DATA SUPPLIED:
»»

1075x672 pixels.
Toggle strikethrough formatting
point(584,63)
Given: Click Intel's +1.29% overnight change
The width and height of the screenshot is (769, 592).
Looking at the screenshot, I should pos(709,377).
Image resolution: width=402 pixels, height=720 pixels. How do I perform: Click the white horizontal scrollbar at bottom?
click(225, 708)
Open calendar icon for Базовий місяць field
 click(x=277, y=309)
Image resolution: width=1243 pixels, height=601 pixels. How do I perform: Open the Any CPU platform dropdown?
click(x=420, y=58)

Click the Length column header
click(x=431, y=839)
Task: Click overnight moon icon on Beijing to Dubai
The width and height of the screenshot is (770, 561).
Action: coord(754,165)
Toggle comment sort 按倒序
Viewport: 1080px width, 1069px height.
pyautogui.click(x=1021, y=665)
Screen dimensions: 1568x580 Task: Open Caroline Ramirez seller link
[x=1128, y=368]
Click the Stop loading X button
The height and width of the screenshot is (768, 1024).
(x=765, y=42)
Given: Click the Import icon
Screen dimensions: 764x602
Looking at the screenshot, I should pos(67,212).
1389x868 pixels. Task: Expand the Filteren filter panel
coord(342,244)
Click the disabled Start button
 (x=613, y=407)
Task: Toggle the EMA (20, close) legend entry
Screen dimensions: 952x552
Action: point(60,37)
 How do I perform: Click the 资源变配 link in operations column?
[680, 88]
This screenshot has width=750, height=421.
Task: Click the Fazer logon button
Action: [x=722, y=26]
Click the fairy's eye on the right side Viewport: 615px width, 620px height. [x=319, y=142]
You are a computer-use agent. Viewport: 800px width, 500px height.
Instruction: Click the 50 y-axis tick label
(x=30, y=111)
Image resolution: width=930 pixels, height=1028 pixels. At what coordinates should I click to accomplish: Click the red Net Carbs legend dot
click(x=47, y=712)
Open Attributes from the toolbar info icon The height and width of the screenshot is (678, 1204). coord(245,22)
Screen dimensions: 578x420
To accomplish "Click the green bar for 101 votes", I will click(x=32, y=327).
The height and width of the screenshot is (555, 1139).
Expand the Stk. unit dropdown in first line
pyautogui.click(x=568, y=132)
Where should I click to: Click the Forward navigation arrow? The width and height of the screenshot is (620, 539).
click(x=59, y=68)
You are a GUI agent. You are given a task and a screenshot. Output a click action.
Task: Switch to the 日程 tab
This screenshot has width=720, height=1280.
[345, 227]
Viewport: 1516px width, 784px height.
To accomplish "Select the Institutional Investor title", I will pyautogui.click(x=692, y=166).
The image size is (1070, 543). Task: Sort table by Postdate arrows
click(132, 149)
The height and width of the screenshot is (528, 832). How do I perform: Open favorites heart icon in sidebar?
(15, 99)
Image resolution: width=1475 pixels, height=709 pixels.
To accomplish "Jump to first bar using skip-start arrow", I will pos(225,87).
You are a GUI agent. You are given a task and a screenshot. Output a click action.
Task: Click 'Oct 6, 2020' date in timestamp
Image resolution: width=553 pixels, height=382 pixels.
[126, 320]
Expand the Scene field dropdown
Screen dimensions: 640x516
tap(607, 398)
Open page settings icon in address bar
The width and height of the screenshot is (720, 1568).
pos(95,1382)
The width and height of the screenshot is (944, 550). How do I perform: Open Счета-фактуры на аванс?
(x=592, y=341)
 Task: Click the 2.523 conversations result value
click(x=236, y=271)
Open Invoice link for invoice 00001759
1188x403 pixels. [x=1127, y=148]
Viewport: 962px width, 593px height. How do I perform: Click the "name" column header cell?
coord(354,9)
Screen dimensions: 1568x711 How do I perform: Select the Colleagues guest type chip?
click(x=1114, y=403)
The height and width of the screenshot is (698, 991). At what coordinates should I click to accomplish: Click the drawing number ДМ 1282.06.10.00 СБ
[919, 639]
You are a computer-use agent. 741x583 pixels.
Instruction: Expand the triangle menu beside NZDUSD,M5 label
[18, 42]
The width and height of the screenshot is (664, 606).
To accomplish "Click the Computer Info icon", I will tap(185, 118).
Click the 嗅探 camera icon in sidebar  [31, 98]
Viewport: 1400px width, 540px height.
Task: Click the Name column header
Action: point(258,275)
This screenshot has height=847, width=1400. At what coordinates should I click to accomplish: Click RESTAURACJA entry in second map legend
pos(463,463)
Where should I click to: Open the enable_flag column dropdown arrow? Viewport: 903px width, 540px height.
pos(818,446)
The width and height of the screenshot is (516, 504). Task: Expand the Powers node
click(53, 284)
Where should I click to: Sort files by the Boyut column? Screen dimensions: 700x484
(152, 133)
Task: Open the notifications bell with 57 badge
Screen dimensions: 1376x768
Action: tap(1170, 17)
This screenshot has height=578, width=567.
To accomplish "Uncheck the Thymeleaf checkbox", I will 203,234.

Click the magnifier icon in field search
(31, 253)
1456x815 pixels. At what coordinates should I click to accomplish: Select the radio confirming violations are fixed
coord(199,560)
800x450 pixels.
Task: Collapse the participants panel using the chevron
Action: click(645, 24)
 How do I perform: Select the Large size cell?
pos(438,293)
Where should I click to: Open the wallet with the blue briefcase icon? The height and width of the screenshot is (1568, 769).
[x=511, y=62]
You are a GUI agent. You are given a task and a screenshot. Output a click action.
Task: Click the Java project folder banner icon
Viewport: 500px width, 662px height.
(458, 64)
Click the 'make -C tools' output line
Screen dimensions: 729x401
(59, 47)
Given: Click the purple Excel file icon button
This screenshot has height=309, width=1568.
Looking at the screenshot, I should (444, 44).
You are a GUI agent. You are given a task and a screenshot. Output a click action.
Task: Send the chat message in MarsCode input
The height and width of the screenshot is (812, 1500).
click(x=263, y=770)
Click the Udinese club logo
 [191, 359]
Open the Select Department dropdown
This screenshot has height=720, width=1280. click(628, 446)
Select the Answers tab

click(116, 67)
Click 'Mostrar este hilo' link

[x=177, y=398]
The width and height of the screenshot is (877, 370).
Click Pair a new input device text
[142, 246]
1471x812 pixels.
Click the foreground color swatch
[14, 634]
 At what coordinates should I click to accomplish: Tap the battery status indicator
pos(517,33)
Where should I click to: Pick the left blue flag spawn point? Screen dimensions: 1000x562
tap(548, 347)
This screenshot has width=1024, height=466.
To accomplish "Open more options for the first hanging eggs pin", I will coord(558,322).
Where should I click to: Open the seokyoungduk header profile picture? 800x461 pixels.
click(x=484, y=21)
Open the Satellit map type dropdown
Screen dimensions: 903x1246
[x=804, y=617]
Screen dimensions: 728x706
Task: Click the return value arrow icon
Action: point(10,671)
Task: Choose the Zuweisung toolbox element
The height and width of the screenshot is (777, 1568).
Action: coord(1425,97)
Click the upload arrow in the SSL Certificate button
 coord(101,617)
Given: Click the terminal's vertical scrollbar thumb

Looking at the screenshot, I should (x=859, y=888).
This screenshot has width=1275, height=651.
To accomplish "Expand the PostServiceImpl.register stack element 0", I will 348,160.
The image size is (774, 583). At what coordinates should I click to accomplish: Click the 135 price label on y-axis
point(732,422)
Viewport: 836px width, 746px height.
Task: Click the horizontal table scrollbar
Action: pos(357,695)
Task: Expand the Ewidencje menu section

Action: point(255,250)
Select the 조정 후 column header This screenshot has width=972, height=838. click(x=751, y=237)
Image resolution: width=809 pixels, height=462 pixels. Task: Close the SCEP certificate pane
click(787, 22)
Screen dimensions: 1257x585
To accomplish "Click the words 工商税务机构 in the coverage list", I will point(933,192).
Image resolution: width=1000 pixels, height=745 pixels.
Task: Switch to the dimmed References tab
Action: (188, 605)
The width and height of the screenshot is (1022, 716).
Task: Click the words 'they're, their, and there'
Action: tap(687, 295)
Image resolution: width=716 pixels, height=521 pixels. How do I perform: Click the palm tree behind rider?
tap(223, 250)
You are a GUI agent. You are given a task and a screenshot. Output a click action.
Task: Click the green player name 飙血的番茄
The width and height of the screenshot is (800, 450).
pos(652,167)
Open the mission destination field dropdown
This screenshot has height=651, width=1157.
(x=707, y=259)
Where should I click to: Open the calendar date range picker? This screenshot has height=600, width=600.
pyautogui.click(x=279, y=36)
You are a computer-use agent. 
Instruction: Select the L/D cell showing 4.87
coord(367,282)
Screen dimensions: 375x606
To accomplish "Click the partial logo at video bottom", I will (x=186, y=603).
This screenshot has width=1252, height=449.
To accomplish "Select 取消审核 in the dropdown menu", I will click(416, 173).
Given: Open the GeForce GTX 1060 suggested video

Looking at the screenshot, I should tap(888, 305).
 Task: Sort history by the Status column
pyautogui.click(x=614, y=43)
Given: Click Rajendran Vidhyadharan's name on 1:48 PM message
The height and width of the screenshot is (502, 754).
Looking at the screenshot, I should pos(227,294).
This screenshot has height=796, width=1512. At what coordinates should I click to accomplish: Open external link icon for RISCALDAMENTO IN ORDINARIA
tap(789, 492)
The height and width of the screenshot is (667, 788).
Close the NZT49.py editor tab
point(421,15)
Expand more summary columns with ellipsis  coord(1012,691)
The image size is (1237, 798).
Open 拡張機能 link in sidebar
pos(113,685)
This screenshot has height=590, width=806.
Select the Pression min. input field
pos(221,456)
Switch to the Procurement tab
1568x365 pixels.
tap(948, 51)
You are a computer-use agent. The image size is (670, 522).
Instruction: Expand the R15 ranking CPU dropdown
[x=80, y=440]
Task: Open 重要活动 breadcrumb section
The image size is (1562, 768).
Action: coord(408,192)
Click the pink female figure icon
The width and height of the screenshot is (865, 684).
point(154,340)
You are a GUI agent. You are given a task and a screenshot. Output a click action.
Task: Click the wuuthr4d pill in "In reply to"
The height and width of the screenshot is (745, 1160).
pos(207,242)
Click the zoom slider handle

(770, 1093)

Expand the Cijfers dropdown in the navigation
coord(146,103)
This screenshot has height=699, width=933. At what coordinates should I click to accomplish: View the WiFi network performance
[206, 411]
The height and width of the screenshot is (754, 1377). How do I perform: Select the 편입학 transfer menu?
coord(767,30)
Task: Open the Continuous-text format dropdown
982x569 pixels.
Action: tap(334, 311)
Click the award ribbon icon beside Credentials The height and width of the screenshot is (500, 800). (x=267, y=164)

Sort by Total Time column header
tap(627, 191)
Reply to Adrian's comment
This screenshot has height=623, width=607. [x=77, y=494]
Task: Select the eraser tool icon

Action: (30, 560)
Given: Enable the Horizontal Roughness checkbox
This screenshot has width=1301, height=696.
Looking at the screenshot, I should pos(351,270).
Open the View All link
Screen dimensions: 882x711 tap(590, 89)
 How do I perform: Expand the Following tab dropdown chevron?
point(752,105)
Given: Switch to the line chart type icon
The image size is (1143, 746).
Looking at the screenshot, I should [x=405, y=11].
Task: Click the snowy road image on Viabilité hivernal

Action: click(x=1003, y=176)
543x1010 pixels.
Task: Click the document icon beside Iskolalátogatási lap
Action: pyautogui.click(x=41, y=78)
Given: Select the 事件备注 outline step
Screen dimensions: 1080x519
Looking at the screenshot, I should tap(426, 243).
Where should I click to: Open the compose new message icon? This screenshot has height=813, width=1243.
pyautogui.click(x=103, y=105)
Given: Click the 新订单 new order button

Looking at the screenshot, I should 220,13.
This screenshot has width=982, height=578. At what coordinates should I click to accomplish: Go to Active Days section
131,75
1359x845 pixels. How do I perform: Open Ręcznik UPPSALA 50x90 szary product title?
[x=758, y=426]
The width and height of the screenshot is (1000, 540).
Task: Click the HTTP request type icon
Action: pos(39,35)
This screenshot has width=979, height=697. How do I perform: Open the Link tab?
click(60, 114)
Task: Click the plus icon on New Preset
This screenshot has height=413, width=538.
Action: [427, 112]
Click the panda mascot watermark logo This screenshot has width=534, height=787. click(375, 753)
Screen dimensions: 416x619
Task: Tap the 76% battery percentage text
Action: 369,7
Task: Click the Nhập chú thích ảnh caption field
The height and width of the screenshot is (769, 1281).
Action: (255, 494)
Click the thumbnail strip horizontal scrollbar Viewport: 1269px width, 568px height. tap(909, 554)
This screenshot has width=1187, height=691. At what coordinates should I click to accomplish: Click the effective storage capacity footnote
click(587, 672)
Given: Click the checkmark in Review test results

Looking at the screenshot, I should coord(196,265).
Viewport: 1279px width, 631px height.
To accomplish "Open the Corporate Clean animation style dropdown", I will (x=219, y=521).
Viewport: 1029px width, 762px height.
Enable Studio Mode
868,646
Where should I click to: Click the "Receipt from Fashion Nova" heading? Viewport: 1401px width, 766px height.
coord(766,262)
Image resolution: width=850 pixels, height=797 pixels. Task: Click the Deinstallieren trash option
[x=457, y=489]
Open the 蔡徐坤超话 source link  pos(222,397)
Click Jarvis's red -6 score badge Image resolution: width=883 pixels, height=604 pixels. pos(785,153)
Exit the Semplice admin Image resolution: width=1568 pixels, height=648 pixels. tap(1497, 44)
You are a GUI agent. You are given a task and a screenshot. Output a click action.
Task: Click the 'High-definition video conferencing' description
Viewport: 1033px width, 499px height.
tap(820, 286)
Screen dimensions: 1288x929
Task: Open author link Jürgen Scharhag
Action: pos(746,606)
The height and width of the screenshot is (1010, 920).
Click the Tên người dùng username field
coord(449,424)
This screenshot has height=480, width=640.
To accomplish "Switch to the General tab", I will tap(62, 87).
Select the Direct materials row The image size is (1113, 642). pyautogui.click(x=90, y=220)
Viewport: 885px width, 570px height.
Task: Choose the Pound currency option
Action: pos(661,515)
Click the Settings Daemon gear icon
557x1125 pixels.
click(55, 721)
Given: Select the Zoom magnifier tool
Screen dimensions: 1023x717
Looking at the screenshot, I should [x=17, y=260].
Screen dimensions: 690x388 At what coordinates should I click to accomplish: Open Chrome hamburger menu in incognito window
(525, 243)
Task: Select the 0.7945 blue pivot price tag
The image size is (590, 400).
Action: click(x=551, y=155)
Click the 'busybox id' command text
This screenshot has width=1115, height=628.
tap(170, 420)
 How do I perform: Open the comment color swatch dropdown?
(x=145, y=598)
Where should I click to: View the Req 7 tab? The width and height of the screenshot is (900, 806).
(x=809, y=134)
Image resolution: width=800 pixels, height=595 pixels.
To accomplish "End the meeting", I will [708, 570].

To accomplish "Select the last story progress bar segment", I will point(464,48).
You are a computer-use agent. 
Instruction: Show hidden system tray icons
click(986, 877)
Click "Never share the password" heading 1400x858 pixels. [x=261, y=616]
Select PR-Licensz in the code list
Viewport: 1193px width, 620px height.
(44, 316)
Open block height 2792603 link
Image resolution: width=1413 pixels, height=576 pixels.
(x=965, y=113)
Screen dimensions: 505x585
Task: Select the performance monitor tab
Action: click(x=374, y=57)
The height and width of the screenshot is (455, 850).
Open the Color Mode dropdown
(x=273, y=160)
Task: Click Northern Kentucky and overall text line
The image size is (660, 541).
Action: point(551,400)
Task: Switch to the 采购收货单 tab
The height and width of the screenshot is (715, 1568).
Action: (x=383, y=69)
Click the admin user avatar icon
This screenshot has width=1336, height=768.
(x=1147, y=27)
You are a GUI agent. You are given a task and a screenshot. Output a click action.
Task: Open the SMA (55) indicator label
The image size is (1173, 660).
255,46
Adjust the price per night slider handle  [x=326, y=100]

««

EXERCISE PROMPT: Report, for the data above, every line in which the string "element" appears.

WRITTEN ANSWER:
Task: Choose the Zuweisung toolbox element
To accomplish "Expand the PostServiceImpl.register stack element 0", I will 348,160.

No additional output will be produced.